In any case, with the bias acknowledged, the following is my own viewpoint based on insights and experience as an industry insider, but it does not presume to be a formal industry analysis. 

This first part looks at the PV industry size today, why we should care about it, what “Glut” is, and how big PV should be today before taking into account future developments.

The second part will then look at some key arguments about why the PV industry is set to grow.

Where are we today?

Size of the market

Most estimates (see list of resources below) put today’s size of pharmacovigilance market at around 9-11 billion USD and forecasting growth to about 20-22 billion USD within 10 years (with some lower estimates near $7b and $15b, respectively).

In each case, they seem to be aligned in the prediction that by 2035, the total size of pharmacovigilance will have doubled.

Well, does it really have to?

What is pharmacovigilance as an industry?

First, let’s align on the semantics. 

When I talk about the pharmacovigilance industry and consider its financial size and future, I am thinking of:

  • Global payroll of PV professionals employed by pharmaceutical companies and regulators
  • Global revenue of all pharmacovigilance service providers generated by pharmacovigilance services 
  • Global revenue of all pharmacovigilance software providers generated by sales of pharmacovigilance software

Combined, these should give us a good picture of what it costs to maintain adherence to legal pharmacovigilance requirements around the globe.

This is probably far from perfect math but it should be enough to paint the picture of what the size is and what it can be.

A few side notes: I’m not really considering the total revenue of companies providing pharmacovigilance services as part of their portfolio.

Quite often, at a certain stage of their journey, it makes good sense for these companies to branch out in other areas and add sales in new service lines (or PV being one of the new verticals of a CRO, let’s say). That is already the case for many, of course. So – with an obvious bias emphasized here – let me say that the size of the PV industry in the sense of “PV companies” is likely to grow through pivoting to new areas over time. But that shouldn’t be the case for pharmacovigilance services only. 

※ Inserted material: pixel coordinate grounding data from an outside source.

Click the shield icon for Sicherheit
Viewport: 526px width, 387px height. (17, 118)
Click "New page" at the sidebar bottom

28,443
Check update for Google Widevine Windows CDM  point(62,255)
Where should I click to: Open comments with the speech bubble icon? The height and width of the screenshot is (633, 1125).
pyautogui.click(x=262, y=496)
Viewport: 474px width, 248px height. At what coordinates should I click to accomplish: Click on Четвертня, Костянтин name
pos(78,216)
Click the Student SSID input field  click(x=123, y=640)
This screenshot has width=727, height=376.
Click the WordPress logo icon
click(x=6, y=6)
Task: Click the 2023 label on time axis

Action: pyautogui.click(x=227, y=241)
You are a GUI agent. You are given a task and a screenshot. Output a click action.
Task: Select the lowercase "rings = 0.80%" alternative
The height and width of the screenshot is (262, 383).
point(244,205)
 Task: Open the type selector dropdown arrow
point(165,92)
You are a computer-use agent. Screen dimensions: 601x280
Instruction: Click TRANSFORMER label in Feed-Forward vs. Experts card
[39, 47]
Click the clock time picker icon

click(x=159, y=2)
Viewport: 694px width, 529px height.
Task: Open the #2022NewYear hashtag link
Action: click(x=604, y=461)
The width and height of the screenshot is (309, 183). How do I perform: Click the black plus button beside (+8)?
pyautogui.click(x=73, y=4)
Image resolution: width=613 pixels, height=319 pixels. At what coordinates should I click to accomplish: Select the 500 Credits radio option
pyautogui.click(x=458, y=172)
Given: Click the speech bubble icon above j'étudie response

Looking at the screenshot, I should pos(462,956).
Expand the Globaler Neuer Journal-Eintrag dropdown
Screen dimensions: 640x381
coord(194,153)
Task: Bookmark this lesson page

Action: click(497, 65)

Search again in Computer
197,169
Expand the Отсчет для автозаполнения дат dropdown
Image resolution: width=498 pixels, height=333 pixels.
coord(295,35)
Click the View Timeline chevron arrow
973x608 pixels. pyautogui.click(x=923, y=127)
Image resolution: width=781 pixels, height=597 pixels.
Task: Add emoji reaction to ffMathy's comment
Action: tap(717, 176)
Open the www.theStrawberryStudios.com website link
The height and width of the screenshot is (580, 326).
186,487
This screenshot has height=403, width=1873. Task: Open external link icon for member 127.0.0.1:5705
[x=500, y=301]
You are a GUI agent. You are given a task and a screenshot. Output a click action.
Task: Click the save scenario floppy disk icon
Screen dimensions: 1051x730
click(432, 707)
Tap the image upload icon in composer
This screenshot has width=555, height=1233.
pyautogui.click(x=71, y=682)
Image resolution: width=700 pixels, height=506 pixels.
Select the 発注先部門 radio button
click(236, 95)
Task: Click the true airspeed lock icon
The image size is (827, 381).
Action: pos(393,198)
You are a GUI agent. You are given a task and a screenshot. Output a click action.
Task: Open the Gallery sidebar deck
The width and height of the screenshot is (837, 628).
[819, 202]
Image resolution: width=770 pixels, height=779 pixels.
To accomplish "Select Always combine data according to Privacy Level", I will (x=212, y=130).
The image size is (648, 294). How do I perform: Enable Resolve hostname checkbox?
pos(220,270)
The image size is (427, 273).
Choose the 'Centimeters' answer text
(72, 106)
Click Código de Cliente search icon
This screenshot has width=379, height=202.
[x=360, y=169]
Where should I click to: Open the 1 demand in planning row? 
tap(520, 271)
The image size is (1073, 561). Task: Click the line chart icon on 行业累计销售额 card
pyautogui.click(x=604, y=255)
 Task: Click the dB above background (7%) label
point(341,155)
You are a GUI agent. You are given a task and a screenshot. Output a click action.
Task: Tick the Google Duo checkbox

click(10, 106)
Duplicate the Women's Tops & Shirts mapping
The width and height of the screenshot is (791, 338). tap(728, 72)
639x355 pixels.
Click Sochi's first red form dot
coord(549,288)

Similarly, many pharmacovigilance professionals employed by pharmaceutical companies have wider responsibilities in the company, so their value to the firm is distributed among different areas. So, the statistics on global payroll will not be a perfect fit to the logic here, but overall, it should not distort the main trends.

Also, the fees paid by license holders to regulators such as EMA are not considered here (or other income). For the logic pursued here, I am more interested in the cost of maintaining a global PV system (agency payroll and agency costs on software) rather than how that bill is footed.

Why should we care about the size of the PV industry?

Total cost of adhering to pharmacovigilance legal compliance is what we should be interested in if we care about value creation. For us, applying the principles of value-based healthcare to pharmacovigilance has been a key goal since 2020. In fact, it has been the main goal. 

Meeting regulatory requirements for the safety and efficacy of medicines (PV requirements) is a black or white world. You either comply or you fall short with those. There is nothing in between. So, for a PV professional and any serious PV provider, compliance with regulations should be the baseline. 

The question is, how do you make it happen? How effective can you be? Do you need a large budget to assure legal compliance? Or can you reduce the pharma company’s costs that are one way or another baked into the prices of medicines and in some way passed onto patients (obviously, at very different levels country by country, but let’s leave that for another day). 

And, so, that is where you can create value and why you should care about the size of the industry.

In fact, this is the logic that led me to the key motto for Tepsivo service when we were starting out: 100% legal compliance at the lowest possible cost. Still our key message today.

My co-founder, and an avid blog writer, Martti Ahtola was writing about the topic back in 2021 already and his conclusions still ring true nowadays, too.

Some people may take the view that pharmacovigilance expenses are not really the biggest concern for pharma companies and play a minor part in the big scheme of things and total costs. To me, that is too cynical. That is kind of like saying it’s okay to tolerate pocket thieves because there are serial burglars in town. Neither should be tolerated.

So, clearly, we have always cared about reasonable size of pharmacovigilance industry. Have others?

What is the size today and what should it be?

Let’s go back a bit. 

As I said, the total global payroll on PV professionals directly employed by regulators and pharmaceutical companies plus PV services and software revenue of providers is the total that we should view as the global cost of pharmacovigilance.

Now, a question with the world’s least surprising answer is:

“Is the current total global spend on PV what it can cost?” 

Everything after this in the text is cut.